Headed by Hollywood superstar Michael Keaton, the supporting cast of Rachel McAdams, Mark Ruffalo and Matt Carroll portray a convincing team of journalists who will not rest until the truth is exposed. McAdams gives an astounding performance as Sacha Pfeiffer, one of the younger members of the ‘Spotlight’ team. Her nomination for Best Supporting Actress was deserved, and should have been a win. Never seen without pen and paper, McAdams is tasked with interviewing some extremely anxious victims. Although other actors in the film give commendable performances, McAdams is the most convincing. Ruffalo plays Mike Rezendes, who takes on a much more chaotic yet ultimately effective approach to reporting. Seeing these different characters find a common approach is a testament to the complexity of the investigative process. Keaton’s Walter Robinson is a calm yet authoritative team leader who must navigate some personal issues in the wake of the Boston scandal. The ability of the actors to portray groundbreaking journalism is just one of the many triumphs of Spotlight. 

It also serves as a reminder of why investigative journalists are so important to our society. Stanley Tucci is the unsung hero of the film. His portrayal of Mitchell Garabedian, the lawyer battling to deliver justice to the victims of Boston, is admirable. In a convincing Boston accent, his chilling words would resonate with any community affected by sexual abuse: ‘If it takes a village to raise a child, it takes a village to abuse one.’ The message which this masterpiece drives home is that the voices of the abused deserve to be heard – no matter how long they have had to wait. Most importantly, this film reveals the amount of work that must be done in order to bring about justice for victims of child exploitation. A sense of guilt hangs over each character as the scandal unravels, especially due to the huge impact the Church has had in Boston; the unravelling of a web of lies reveals that many had their part to play in this scandal.
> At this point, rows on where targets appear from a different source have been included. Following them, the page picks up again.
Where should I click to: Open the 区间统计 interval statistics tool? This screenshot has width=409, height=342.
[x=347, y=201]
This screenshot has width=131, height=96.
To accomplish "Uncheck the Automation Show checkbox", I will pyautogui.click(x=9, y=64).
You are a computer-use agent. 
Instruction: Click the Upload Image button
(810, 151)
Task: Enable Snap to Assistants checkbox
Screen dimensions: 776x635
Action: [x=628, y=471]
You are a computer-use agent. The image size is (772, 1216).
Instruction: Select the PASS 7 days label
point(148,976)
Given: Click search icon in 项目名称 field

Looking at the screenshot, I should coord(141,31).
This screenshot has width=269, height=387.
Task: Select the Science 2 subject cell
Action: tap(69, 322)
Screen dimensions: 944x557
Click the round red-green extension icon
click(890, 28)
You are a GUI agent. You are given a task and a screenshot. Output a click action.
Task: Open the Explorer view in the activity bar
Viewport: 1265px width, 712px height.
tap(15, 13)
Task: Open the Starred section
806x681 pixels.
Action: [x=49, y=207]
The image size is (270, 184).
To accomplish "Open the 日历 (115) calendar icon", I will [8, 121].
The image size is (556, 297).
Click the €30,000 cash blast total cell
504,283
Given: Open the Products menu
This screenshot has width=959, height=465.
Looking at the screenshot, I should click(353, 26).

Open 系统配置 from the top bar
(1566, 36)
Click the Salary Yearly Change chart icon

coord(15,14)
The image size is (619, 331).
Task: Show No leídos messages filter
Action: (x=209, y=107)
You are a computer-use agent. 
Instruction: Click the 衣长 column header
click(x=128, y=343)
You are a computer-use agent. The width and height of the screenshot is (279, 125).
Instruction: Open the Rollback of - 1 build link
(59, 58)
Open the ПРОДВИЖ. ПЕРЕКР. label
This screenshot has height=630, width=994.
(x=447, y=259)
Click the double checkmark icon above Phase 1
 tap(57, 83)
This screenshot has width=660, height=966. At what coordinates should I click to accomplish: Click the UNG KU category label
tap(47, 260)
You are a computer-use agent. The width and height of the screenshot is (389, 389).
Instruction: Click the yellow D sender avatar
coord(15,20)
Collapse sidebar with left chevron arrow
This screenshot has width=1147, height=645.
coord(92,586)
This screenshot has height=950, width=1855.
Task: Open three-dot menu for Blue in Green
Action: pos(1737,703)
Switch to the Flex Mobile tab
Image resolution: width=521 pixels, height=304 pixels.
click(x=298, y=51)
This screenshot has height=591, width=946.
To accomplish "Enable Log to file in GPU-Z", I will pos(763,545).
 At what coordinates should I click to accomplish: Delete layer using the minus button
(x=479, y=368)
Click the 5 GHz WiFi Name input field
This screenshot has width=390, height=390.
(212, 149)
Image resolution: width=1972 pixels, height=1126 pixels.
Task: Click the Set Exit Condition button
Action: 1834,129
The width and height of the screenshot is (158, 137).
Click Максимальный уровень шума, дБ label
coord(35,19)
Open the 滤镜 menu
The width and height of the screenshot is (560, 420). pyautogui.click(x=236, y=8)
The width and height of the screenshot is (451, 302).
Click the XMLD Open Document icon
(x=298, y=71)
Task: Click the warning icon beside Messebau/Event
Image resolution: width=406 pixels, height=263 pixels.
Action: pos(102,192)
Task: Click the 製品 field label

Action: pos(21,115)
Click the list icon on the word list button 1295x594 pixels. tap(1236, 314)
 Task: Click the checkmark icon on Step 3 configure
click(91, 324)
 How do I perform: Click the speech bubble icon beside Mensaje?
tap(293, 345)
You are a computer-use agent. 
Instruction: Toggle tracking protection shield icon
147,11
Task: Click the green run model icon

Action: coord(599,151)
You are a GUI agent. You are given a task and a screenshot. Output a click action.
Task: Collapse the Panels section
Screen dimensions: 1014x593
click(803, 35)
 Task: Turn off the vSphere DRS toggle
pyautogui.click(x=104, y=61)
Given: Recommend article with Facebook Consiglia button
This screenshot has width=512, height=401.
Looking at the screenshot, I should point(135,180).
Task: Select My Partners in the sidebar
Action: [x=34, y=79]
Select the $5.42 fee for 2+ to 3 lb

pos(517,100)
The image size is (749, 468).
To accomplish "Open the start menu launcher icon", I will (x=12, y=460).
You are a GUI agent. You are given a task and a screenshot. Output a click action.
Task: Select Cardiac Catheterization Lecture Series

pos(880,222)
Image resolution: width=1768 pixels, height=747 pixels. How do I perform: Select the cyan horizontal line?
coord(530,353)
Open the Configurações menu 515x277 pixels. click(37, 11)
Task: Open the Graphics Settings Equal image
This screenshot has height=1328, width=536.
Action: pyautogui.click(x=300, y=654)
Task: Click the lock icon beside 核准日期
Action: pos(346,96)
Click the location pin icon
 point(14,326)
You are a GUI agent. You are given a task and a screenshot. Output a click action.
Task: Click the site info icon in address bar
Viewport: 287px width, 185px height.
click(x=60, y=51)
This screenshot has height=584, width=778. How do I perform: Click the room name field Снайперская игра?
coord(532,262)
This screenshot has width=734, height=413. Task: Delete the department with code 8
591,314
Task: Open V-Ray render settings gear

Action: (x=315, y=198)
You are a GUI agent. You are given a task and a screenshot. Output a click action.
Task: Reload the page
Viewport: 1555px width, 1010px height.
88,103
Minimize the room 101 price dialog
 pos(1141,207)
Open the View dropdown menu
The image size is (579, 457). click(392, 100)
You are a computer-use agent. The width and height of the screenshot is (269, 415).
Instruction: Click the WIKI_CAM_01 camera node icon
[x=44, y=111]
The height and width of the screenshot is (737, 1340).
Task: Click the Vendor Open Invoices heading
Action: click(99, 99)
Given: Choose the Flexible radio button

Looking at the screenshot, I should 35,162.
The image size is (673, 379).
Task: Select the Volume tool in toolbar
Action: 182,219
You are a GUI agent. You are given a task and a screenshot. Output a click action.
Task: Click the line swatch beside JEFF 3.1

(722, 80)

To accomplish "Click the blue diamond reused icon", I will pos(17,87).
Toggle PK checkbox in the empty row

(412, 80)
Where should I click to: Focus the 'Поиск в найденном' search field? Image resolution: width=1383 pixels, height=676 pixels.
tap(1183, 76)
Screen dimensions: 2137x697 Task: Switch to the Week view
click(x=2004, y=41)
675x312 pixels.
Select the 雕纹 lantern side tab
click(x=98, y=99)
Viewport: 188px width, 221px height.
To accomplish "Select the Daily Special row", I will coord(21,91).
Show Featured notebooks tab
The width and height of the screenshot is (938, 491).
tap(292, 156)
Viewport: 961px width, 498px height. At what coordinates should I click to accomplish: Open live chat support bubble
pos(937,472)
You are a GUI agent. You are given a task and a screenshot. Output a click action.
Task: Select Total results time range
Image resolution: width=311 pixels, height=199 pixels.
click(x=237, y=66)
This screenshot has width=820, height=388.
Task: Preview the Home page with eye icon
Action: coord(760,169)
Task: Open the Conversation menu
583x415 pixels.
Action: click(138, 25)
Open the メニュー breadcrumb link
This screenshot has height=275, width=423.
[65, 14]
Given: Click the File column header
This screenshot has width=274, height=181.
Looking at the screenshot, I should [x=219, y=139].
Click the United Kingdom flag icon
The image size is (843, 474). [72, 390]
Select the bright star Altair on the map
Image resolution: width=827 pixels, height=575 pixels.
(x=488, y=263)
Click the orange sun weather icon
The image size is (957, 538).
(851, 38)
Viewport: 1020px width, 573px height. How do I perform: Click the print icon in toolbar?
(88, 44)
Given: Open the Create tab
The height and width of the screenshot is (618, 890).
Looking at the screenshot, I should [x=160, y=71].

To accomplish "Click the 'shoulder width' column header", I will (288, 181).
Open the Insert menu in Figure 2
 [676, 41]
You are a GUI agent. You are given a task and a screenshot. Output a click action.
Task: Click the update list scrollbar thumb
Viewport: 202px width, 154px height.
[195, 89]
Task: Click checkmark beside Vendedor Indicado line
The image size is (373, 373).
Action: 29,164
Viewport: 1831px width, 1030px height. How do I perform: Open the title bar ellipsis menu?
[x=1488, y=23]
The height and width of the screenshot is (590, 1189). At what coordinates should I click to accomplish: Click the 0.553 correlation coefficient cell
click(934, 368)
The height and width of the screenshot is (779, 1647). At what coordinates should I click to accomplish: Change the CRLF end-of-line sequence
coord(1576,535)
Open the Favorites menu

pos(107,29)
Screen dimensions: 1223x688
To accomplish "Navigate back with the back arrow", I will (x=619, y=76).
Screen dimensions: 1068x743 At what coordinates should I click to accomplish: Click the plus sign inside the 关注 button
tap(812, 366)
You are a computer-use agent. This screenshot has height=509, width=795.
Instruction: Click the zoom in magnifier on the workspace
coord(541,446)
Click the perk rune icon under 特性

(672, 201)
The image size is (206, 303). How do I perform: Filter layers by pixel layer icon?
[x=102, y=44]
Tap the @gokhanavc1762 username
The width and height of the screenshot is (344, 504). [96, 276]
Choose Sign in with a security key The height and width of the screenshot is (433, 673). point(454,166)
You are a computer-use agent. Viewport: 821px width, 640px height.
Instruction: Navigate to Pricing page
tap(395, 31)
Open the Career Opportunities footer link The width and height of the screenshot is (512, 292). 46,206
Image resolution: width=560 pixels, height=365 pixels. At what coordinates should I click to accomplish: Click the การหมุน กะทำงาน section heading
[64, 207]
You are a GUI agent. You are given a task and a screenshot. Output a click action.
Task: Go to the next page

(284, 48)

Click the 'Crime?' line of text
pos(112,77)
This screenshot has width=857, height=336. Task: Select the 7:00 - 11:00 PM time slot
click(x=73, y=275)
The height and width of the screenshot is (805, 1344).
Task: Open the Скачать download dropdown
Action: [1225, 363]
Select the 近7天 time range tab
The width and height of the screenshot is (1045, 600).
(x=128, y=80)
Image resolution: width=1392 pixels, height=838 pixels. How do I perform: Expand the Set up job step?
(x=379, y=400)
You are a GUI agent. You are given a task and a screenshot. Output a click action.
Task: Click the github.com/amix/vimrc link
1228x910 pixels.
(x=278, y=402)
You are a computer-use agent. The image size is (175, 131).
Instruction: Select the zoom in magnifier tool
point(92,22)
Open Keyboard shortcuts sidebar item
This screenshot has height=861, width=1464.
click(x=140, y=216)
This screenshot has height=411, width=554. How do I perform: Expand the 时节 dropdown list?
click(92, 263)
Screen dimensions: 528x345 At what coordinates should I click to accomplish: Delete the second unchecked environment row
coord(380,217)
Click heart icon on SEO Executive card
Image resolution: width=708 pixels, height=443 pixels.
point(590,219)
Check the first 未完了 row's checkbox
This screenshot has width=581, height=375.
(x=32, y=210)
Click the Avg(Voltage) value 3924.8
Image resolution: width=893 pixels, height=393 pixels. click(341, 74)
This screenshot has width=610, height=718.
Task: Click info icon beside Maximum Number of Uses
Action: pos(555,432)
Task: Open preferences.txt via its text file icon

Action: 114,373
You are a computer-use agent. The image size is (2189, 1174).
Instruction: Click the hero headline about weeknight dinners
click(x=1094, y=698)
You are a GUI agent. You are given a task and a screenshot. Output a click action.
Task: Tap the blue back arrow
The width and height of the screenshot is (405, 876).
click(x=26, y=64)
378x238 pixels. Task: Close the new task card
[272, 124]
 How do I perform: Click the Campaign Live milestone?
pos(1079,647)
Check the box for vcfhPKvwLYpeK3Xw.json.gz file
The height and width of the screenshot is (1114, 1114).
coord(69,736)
Director Thomas McCarthy creates a personal and disturbing environment, particularly with regards to the tough conversations had between the journalists and victims

Technically, the film also deserves praise. The chilling, piano-driven score compliments each revelation as the team digs deeper. Something also needs to be said for the use of colour, as the emphasis on the grey skies of Boston lends the film a small-town atmosphere which feels so familiar to many. If anything, this makes the injustices feel even closer to home. The portrayal of the victims and their stories is both shocking and tragic. An explosive performance from victim Neal Huff (Phil Saviano) highlights the urgency of the story. Spotlight is unique in the sense that it makes you feel as though you are part of the investigative process. Director Thomas McCarthy creates a personal and disturbing environment, particularly with regards to the tough conversations had between the journalists and victims. Their lack of trust in the authorities reflects the implications of decades of silencing. Some stories are especially difficult to hear, and their deliveries are a testament to screenwriters Josh Singer and Tom McCarthy.

Verdict:

As is pretty clear, Spotlight proves that the Academy can get it right. A perfectly formed cast along with excellent screenwriting create an unmissable watch that would leave anybody on the edge of their seat. The revelations are designed to shock viewers and remind us that there are always stories left untold.

10/10

Spotlight is available now on DVD and Blu-ray.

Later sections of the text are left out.